Avec une feinte naïveté, contrefaisant leur voix, les trois petits présidents demandent : "Sont-ils donc devenus si puissants ces présidents d’université depuis la Loi relative aux Libertés et Responsabilités des Universités (LRU)? Le président est pourtant un enseignant-chercheur, chercheur ou assimilé, élu par les membres élus du conseil d’administration (eux-mêmes élus par l’ensemble de la communauté universitaire)." Précisément. Le président est bien un enseignant chercheur qui a laissé de côté sa "toge d'universitaire" (http://www.lemonde.fr/web/imprimer_element/0,40-0@2-3232,50-1), et a abandonné la recherche et l'enseignement. Parfois même, il n'a été que chercheur, n'a jamais vu de près un étudiant, ni connu la difficulté, pourtant enthousiasmante, de partager son temps entre les cours et la recherche. S'il est de plus exclusivement préoccupé par des classements internationaux fondés sur la recherche, il y a là de quoi inquiéter, à juste titre, les composantes de formation, et tous les enseignants chercheurs qui ne veulent pas que leur recherche serve exclusivement à enrichir leur université, mise en compétition avec les autres, et qui ne veulent pas que leur enseignement soit considéré comme simple variable d'ajustement.

Les présidents continuent : "le projet de texte actuel, loin de renforcer le pouvoir du président et du conseil d’administration, l’encadre en fixant [...] l’impossibilité d’attribuer un service supérieur au service statutaire si « les activités d’un enseignant-chercheur sont favorablement évalués par le CNU » (donc par les pairs) et « la possibilité pour un enseignant-chercheur de demander un nouvel examen » du service proposé auprès du conseil des études et de la vie universitaire (CEVU) et du conseil scientifique (CS). Où est donc le pouvoir exorbitant du président de l’université, avec tant de garanties et de recours ?" Il est vrai que les garanties sont impressionnantes. Rien n'oblige le président à suivre l'avis du CNU. Rien. Certainement pas une "évaluation favorable", dont personne ne connaît les critères. Pas même la "charte de bonne conduite" qu'ils vont sans doute proposer (http://www.google.com/hostednews/afp/article/ALeqM5guV3qBrxDl). Certaines composantes savent déjà très bien ce que c'est qu'une charte de bonne conduite. Les IUT, dont le fonctionnement est plus que jamais menacé, sont prétendument protégés par un tel texte, au statut incertain (http://www.sudouest.com/pays-basque/actualite/article/491635/mi). Ils ont déjà pu voir les présidents prendre soin, dans leur impuissance, de fouler aux pieds cette charte si protectrice. Il y a des enseignants chercheurs dans les IUT : ils ne se laisseront pas rassurer par une charte. On ne fait pas deux fois le coup de la grand mère au petit chaperon rouge. Heureusement : grâce au réexamen par les différents conseils, CEVU, CS, dont on sait bien que la LRU et les statuts de chaque université garantissent l'absolue indépendance vis à vis du pouvoir présidentiel, il est vrai que l'on se sent soudain rassuré.

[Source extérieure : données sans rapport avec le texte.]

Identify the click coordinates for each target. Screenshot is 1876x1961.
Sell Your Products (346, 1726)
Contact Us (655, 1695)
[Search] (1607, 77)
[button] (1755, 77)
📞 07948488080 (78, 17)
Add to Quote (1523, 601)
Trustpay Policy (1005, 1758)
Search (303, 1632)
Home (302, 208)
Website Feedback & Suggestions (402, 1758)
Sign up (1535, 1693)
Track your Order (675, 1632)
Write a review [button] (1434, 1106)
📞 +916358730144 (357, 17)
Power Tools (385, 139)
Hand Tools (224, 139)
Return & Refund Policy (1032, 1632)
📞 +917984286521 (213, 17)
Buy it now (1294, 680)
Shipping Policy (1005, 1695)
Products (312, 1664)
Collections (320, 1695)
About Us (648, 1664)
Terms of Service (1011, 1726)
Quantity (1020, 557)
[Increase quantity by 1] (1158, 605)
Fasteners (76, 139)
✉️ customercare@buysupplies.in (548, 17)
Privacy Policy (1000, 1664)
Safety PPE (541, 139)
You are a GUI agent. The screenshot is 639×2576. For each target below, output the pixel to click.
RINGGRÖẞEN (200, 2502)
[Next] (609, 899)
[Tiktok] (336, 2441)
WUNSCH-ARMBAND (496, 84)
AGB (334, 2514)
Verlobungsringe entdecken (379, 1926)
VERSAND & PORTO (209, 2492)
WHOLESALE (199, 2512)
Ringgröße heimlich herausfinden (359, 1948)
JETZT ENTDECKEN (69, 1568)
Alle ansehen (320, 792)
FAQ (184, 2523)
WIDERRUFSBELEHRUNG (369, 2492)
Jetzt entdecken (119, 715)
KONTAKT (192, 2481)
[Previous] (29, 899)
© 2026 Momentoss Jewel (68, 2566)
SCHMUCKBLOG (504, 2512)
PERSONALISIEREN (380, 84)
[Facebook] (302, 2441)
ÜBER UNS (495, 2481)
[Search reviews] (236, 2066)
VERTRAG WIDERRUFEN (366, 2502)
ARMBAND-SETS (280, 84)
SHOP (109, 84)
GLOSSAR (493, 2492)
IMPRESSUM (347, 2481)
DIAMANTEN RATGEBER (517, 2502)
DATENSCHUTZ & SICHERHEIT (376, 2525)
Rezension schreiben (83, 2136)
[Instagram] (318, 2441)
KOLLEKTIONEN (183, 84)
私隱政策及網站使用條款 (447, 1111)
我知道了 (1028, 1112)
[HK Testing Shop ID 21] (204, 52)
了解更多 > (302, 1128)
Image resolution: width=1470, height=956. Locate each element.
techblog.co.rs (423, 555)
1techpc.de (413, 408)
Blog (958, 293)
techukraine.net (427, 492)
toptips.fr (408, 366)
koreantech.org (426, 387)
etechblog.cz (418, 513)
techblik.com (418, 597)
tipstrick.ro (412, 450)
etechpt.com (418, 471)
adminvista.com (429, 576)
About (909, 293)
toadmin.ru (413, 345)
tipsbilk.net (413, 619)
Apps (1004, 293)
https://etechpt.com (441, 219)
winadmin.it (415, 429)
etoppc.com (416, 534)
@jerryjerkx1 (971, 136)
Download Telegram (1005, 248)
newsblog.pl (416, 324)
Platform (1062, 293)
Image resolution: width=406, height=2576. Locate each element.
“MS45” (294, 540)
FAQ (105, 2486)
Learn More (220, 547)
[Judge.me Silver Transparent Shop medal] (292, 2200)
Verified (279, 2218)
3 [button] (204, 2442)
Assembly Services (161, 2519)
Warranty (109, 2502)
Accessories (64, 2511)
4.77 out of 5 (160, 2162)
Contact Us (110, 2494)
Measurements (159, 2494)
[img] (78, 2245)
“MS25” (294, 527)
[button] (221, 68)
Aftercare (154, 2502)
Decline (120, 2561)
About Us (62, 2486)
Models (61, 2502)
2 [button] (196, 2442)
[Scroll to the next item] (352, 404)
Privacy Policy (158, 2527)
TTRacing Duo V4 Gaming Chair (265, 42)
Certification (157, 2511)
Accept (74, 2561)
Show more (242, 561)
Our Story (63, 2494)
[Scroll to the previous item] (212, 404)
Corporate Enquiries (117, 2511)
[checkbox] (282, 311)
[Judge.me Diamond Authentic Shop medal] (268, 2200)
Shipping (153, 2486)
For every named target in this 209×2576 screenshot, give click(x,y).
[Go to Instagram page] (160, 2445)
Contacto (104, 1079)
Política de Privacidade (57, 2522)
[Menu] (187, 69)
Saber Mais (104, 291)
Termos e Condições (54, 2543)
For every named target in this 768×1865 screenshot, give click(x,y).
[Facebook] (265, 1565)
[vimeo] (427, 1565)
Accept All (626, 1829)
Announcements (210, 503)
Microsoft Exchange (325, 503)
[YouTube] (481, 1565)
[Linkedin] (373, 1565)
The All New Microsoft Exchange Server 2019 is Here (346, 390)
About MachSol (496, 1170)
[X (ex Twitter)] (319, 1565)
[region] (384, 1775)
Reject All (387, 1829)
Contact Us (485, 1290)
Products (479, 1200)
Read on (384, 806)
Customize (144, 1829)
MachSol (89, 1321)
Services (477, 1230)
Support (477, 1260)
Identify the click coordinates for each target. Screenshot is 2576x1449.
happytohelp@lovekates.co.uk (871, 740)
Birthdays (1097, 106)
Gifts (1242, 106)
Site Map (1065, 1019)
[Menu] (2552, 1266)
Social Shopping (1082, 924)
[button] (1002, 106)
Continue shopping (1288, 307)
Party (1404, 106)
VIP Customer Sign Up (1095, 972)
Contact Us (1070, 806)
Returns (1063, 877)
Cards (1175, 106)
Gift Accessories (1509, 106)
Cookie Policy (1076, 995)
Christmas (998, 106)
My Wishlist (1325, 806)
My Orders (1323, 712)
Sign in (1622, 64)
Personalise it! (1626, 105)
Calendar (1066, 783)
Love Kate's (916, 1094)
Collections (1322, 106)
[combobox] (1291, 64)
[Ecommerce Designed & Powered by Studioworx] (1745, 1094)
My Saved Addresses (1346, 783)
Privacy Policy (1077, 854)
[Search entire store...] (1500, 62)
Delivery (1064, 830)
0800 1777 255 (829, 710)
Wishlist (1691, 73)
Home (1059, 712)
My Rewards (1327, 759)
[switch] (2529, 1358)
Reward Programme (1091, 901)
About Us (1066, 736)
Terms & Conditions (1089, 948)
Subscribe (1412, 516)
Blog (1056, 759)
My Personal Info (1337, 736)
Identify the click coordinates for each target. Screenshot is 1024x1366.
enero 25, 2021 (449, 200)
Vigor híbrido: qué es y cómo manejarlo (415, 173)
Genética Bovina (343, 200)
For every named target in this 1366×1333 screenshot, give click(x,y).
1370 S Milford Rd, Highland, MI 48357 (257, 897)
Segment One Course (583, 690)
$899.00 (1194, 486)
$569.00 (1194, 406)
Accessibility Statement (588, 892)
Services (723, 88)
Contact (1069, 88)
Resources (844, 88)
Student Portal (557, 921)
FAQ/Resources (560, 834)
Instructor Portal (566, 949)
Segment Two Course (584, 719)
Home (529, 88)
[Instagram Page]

Ce n'est pas terminé : "Les présidents d’université ont constaté que plusieurs des mesures contenues dans le projet de modification du décret de 84 entraîneront des charges supplémentaires pour les établissements, notamment l’équivalence entre les travaux pratiques et les travaux dirigés. Ces charges nouvelles, associées aux actuelles suppressions et aux redéploiements d’emplois constituent un contexte problématique pour la mise en œuvre de la modulation des services, contexte qui incite à la prudence, car cette dernière ne doit pas être appliquée dans une perspective de gestion comptable." Quelle clairvoyance : là, enfin, on peut parler d'impuissance. Quel sera en effet le seul moyen, pour les présidents d'université, de gérer la pénurie devant laquelle le Ministère de l'Enseignement supérieur est en train de les placer ? Rendus impuissants par le manque de moyens, ils n'auront d'autre levier que l'augmentation des frais d'inscription pour les étudiants (http://www.challenges.fr/politique_economique/20090203.CHA0660/u), et pour les enseignants chercheurs, l'augmentation du nombre d'heures d'enseignement. La prudence ici évoquée laissera place à l'urgence, à l'absolue nécessité. Le paragraphe, notons-le, est un peu moins rassurant que les autres. Les maux de gorge du grand méchant loup l'empêchent de garder longtemps sa voix de fausset.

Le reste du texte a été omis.